While ER modeling supports the design of object-oriented information systems realized with the help of relational and object-relational databases, AOR modeling allows the high-level design of agent-oriented information systems. An agent-oriented information system represents agents and their potential interactions in addition to ordinary objects. It need not be designed as an agent itself, however. Thus, the AOR meta-model is not intended as a methodology for the design of agent-based systems in general but rather of agent-oriented information systems.

Interaction Frames and Agent Roles

From an enterprise information system (EIS) perspective, examples of agents are customers and suppliers, as well as those employees whose role is to interact with customers and suppliers. But also another EIS, e.g. involved in automated electronic commerce, may be an agent from the perspective of a system dealing with it. So, agents in this context may be natural or artificial systems that are involved in some kind of business interaction. If the preconditions and effects of these interactions are represented in the EIS, the system is able to check the consistency and completeness of business transactions.

Notice that it is a matter of choice whether to represent active entities as agents or as objects. Agents are special objects. One may simply ignore their agent-specific properties and treat them as objects. For instance, if the supplier-to-customer interaction does not have to be explicitly modeled in an enterprise information system. Customers may be simply represented as objects in the same way as orders and bank accounts.

But even if it is not necessary to represent certain agent types in the target system and track their interactions, it may be important to consider them in the conceptual model in order to be able to derive a transaction and process model from the possible interactions with that type of agent.
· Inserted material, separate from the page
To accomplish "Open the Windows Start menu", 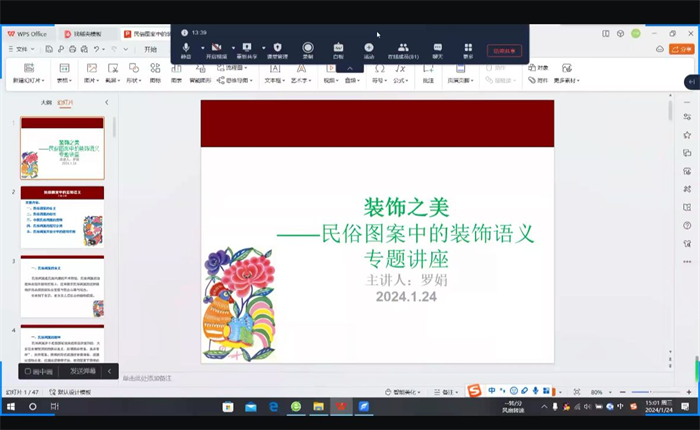I will (10, 407).
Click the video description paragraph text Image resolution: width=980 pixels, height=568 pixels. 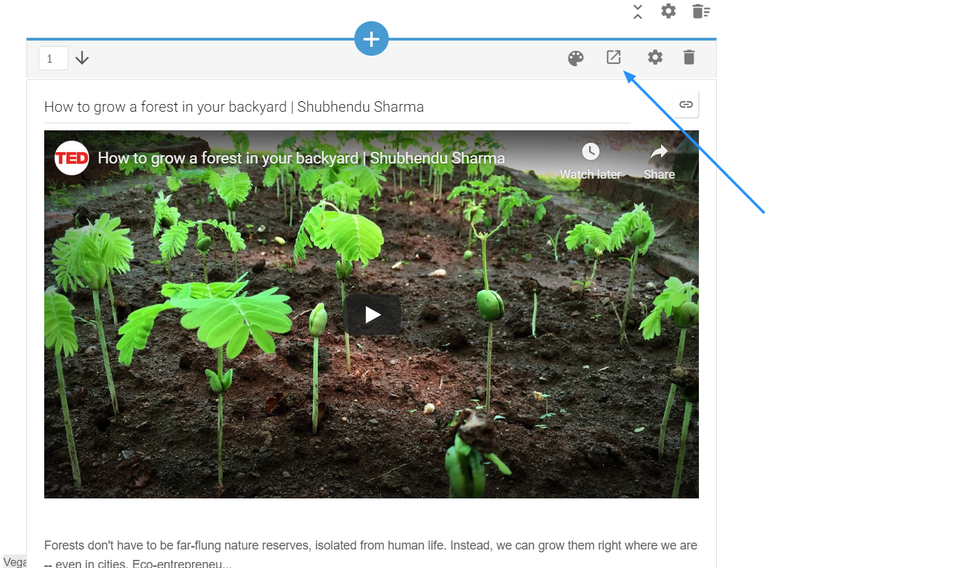370,546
The possible interactions between two agent types (or roles, say between customers and salespersons, or between patients and nurses) are defined by an interaction frame which lists for both participating roles:

All types of communication acts that may take place in the agent-to-agent communication frame. Since in the perspective of a `listener', the communication acts of other agents are events, we also speak of communication event types.
All relevant types of physical actions which may be performed in response to other actions of (or which are otherwise related to) the interaction frame.
All relevant types of environment events which may be perceived by an agent and which are related to the interaction frame.
A set of correctness properties defining the correct behavior of agents within the interaction frame. Correctness properties are temporal logic assertions expressing either a safety or a progress property. Typically, these properties refer to communication events (or messages) and possibly to the mental state of agents.

A communication event type is defined by its name and a formal parameter list. A communication event is represented as a typed message together with the sender and the receiver address. The message type corresponds to the communication event type. There are domain-independent message types such as request, tell, ask and reply. But message types may also be domain-specific. In an electronic commerce interaction frame, examples of domain-specific message types are: requestOffer, submitOrder and cancelOrder. Agents may be related to objects and to other agents by means of relationships as in ER modeling. An interaction frame can be viewed as a special agent-to-agent relationship.

Mental Attributes

While the state of an object does not have any application-independent structure or semantics, the state of an agent consists of mental components such as beliefs and commitments. In AOR modeling, the mental state of agents may be (partially) represented by means of mental attributes. Whenever an interaction frame contains correctness properties referring to the mental state of agents, the corresponding mental attributes must be included in the AOR model.

1.9 Summary

Conceptual modeling methods support the definition of a formal language and of associated integrity constraints needed to formalize an application domain. Standard predicate logic has to be enriched by including further conceptual distinctions, such as the entity-relationship dichotomy or the agent-object-relationship trichotomy, in order to capture a sufficiently structured formal model of an application domain.

1.10 Further Reading

Elaborate presentations of the ER modeling approach to relational database design can be found in (Teo94, BCN92). Another interesting approach for modeling information systems, focusing on the formal-linguistic analysis of specification sentences in requirement documents, is proposed in (NH89).

1.11 Exercises

Problem 1-1 Establish an ER model (and draw the corresponding diagram) of the university domain consisting of the entity types Person, Employee, Student, Course, Teacher, TeachingAssistant, and MasterThesis. Notice that the involved predicates are all extensional and complete. However, it is an option to model Student, Course and TeachingAssistant, as well as the relationships associated with them, as being qualified with a valid time.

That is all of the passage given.